If you're in the new job for the long hall then rent out your old place so it pays for its own mortgage. Remember that unless you either rent it out or live in it you may have to pay capital gains tax when you sell it so it's worth thinking about this sooner rather than later.

Then you can be saving say £2000 per month for the mortgage overpayments (have a look at other options when you remortgage - I can overpay by 10% of the original mortgage value per year, which is a much easier option from the POV of overpayments), and investing £20k a year (1800 ish?) A month into a stocks and shares ISA, to be drawn down to keep you going through to pension age if you decide you want to work part time.

Then once you have built back up an emergency fund, the rest can go into lifestyle creep?

MyDcAreMarvel · 06/03/2022 17:15

Pay all debts in full then overpay mortgage by £3k a month.

RosesAndHellebores · 06/03/2022 18:12

The loans and credit cards principally. Especially when you have a mortgage of £365,000 as well. That doesn't strike me as wise money management.

Dashel · 06/03/2022 18:17

Unless you want to increase your lifestyle wow factor, once you have paid off your non mortgage debt I would do further research into investing your money and on that kind of salary potentially even getting some paid advice in time.

If you are staying within the UK then possibly a stocks and shares Isa and this would potentially help you to retire earlier than the state pension age. There are podcasts by Pete Mathews and a book called meaningful money which I think you should read and/ or download. I also recommend budgeting so that you know where all this money is allocated to. You don’t want to end up getting into more debt even though you are earning more. Plus it doesn’t sound like you think that this will be a long term thing.

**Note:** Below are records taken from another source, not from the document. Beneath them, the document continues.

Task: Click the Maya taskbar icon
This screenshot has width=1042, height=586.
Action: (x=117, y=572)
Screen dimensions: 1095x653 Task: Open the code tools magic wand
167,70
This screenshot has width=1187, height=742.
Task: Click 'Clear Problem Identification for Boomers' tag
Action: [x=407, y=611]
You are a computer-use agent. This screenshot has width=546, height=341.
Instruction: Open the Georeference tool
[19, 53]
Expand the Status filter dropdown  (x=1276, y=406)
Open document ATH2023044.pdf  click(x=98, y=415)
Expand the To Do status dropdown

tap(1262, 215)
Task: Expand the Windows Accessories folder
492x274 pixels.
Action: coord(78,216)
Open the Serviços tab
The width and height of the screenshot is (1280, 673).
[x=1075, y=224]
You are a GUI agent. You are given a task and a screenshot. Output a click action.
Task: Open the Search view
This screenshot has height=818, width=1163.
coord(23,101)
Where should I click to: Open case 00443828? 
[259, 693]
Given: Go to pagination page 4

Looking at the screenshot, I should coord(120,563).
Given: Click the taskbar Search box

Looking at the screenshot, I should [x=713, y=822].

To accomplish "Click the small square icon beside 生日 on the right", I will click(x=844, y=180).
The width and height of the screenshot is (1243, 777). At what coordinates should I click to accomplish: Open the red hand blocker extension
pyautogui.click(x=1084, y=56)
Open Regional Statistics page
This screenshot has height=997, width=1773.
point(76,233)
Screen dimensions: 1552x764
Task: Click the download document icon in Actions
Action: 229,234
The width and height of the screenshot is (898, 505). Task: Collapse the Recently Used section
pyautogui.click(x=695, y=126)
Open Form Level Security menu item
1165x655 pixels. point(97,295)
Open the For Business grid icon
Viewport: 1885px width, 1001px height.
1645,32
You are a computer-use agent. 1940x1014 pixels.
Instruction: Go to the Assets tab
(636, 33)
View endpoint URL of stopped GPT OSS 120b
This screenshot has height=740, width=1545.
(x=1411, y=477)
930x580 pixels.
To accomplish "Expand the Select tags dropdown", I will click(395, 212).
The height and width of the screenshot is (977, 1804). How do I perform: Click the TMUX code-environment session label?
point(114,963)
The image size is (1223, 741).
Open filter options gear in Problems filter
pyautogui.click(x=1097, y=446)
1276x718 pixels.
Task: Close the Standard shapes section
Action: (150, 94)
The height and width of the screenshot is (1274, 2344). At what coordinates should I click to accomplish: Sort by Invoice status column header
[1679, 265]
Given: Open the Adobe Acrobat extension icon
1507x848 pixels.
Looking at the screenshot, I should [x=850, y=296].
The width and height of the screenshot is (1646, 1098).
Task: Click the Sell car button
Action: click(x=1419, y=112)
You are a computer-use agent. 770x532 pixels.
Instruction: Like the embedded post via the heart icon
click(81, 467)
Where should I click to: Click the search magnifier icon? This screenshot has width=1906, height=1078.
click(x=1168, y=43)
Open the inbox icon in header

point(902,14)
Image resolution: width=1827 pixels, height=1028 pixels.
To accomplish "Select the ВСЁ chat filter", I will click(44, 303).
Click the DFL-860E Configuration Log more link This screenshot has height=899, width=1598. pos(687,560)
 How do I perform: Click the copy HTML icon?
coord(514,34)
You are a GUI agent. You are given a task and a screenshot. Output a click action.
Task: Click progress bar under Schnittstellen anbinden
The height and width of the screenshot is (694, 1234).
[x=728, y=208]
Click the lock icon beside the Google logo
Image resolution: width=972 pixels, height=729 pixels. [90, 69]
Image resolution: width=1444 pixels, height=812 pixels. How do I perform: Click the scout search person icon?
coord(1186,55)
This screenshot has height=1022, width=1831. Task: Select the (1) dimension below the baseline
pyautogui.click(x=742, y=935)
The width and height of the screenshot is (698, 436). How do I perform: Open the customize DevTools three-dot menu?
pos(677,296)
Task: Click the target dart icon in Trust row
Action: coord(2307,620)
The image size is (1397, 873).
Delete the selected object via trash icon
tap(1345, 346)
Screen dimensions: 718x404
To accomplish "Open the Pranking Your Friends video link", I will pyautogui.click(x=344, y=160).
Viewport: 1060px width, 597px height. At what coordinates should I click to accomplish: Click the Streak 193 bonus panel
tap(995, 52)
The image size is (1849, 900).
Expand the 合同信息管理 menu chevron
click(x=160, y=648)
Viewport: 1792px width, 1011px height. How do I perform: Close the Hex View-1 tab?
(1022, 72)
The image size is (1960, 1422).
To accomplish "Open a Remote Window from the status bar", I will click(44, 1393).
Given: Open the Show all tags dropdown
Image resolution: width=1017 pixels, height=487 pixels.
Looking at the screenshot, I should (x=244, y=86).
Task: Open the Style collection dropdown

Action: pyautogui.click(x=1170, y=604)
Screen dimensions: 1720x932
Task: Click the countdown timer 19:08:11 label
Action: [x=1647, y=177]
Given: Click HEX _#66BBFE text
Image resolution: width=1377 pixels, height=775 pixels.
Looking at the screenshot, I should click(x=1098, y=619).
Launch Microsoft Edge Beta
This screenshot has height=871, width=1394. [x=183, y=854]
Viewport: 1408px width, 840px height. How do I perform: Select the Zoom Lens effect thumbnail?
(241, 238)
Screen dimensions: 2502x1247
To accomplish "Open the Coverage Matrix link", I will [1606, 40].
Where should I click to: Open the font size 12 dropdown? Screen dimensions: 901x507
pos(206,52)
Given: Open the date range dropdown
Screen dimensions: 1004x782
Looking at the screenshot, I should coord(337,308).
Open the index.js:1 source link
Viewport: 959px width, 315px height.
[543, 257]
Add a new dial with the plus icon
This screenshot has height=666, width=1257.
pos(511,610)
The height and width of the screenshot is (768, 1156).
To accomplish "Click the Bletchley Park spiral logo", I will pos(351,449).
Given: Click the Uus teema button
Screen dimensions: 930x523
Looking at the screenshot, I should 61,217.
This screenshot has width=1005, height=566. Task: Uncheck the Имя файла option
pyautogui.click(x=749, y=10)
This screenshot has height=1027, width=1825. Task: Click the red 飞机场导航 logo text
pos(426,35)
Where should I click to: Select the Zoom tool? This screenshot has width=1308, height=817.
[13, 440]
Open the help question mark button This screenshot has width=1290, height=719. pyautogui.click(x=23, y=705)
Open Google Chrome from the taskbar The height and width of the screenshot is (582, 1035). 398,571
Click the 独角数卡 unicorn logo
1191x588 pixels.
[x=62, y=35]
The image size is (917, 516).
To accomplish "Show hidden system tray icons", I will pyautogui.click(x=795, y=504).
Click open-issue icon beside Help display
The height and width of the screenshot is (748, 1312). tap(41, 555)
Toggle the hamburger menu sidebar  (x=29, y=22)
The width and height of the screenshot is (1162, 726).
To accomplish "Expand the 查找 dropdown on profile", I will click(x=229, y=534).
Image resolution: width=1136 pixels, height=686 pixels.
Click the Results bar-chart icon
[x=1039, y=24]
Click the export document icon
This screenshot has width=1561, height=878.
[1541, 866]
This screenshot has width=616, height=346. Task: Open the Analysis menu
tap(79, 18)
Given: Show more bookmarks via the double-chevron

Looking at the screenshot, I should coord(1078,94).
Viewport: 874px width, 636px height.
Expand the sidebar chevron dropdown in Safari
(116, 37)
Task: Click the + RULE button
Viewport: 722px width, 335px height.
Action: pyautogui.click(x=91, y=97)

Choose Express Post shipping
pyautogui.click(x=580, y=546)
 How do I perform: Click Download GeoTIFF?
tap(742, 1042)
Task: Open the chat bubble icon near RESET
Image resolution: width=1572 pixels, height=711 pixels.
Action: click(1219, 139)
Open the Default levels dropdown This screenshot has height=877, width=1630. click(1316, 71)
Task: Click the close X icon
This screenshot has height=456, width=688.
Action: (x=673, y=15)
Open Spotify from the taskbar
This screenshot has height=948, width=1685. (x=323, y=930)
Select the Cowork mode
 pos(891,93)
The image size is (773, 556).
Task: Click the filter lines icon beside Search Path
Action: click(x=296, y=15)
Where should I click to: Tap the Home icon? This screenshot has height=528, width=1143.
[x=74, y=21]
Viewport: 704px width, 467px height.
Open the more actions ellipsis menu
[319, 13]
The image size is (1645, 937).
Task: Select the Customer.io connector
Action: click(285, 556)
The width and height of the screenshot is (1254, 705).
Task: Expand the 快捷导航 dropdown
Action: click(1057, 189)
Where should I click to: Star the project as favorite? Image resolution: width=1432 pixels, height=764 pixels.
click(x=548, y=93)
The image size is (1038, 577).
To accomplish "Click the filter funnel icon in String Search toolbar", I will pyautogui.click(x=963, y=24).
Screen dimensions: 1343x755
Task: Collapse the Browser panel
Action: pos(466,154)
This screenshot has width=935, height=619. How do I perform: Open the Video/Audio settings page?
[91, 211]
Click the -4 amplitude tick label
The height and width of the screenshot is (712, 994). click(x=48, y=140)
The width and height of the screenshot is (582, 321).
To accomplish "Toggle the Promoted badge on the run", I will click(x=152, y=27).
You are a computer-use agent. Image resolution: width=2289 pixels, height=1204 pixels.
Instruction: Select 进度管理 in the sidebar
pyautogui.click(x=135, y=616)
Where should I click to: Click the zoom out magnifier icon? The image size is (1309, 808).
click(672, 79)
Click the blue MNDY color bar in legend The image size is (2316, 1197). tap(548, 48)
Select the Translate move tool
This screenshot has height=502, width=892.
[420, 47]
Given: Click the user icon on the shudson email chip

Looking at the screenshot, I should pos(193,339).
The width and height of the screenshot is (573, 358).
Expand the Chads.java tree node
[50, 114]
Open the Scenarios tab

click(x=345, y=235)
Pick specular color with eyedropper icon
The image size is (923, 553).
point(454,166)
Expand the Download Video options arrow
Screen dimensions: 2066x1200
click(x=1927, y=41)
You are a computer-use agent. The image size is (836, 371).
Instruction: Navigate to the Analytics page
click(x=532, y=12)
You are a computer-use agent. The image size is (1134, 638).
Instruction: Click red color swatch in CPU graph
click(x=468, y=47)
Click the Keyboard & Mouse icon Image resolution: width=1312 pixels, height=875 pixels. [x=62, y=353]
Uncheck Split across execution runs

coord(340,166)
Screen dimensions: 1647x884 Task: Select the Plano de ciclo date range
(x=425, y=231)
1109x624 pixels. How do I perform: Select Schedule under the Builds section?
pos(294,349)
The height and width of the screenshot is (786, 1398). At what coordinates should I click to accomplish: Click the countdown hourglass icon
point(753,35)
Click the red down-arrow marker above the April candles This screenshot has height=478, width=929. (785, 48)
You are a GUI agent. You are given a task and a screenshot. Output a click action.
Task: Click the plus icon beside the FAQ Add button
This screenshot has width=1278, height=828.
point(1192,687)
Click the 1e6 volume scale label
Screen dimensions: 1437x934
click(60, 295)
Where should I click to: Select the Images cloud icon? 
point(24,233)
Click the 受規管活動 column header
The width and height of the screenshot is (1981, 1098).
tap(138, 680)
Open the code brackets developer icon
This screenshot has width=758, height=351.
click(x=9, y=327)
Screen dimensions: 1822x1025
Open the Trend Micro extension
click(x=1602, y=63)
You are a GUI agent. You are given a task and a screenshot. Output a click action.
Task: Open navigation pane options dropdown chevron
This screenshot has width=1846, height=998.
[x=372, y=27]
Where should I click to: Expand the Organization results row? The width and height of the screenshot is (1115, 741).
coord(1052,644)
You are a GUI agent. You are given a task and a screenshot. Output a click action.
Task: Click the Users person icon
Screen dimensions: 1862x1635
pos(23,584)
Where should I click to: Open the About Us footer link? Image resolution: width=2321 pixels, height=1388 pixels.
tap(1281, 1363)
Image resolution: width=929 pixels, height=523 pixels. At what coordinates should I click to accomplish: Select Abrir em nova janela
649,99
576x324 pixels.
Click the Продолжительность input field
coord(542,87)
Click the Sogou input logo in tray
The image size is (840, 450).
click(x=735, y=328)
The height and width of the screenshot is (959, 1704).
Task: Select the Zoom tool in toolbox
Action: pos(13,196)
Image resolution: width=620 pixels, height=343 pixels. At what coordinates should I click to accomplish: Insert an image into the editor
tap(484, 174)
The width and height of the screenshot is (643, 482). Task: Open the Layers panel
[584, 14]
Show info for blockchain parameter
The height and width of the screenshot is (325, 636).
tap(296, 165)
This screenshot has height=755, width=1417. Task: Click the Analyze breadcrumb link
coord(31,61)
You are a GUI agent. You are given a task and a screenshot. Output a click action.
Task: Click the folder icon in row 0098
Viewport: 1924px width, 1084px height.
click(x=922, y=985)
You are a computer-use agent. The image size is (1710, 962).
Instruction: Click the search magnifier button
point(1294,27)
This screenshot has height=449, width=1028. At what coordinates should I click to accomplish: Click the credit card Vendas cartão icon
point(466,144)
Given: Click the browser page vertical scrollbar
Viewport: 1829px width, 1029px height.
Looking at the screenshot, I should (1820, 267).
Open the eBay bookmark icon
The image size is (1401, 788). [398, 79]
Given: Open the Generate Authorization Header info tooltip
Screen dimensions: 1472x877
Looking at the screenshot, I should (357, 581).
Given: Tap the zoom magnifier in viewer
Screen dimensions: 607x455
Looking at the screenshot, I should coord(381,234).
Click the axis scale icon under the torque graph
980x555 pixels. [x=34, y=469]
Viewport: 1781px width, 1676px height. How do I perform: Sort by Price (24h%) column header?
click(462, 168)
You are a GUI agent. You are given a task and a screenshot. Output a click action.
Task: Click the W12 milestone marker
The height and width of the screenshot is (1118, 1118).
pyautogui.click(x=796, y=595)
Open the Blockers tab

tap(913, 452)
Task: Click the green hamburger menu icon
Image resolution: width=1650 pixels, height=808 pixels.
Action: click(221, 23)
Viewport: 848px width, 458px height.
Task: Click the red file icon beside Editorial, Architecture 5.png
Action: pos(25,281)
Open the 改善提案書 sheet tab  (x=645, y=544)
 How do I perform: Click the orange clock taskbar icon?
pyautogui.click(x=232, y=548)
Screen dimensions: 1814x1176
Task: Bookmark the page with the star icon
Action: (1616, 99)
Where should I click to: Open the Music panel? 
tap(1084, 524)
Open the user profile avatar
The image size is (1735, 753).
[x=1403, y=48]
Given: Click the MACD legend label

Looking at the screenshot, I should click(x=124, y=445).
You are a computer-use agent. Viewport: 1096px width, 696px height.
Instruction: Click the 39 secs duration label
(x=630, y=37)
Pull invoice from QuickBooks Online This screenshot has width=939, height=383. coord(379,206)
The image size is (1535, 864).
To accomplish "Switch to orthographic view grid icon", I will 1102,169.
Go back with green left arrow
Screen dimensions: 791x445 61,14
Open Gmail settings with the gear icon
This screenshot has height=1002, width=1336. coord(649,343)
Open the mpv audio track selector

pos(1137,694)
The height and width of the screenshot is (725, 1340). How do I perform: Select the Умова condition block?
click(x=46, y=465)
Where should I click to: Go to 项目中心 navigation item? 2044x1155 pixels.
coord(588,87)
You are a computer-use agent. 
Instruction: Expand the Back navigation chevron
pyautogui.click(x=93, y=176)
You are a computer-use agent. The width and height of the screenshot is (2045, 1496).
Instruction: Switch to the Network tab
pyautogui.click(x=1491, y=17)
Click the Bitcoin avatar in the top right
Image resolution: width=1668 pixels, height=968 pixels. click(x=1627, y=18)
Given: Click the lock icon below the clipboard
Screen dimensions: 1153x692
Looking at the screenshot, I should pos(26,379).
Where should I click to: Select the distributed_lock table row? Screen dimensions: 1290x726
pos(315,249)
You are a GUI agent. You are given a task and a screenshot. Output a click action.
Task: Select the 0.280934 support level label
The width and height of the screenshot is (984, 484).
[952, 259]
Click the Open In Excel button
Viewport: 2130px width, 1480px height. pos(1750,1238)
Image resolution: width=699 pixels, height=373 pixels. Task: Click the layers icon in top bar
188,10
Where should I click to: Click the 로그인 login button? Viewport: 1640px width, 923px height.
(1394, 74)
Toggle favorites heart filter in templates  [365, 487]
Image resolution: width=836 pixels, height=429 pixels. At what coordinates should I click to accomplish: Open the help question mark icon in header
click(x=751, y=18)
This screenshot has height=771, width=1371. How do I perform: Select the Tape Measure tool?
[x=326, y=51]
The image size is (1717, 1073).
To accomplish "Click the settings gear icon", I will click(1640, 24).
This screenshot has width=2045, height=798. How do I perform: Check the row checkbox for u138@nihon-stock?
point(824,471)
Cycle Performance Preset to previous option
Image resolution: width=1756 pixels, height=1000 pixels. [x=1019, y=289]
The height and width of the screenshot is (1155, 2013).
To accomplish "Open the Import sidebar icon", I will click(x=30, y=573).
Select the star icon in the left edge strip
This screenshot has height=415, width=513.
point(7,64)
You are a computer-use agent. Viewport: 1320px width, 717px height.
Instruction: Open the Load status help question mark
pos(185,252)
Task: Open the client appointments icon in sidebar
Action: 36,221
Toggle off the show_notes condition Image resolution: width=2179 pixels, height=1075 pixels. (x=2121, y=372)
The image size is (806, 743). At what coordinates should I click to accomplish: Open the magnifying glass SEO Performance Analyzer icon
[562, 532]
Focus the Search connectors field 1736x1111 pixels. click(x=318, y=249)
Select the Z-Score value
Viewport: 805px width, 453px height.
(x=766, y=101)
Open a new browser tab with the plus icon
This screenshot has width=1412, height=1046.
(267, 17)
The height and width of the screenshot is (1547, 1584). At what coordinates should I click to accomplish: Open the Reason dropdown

I also think you could look at doing something meaningful with it, either for yourself or for a charity close to your heart. You will be working hard and deserve to have some fun, so put some in a pot for holidays or a hobby.

ChessieFL · 06/03/2022 18:37

@WombatChocolate the OP is not in the UK so what you have said won’t apply to her! Well, your general points will but the specifics about the CS scheme won’t.

Palavah · 06/03/2022 18:52

There is a LOT of inapproproate advice on this thread. For example, life insurance is pointless for you.

OP, what is your current pension pot/ projected pot /income in retirement?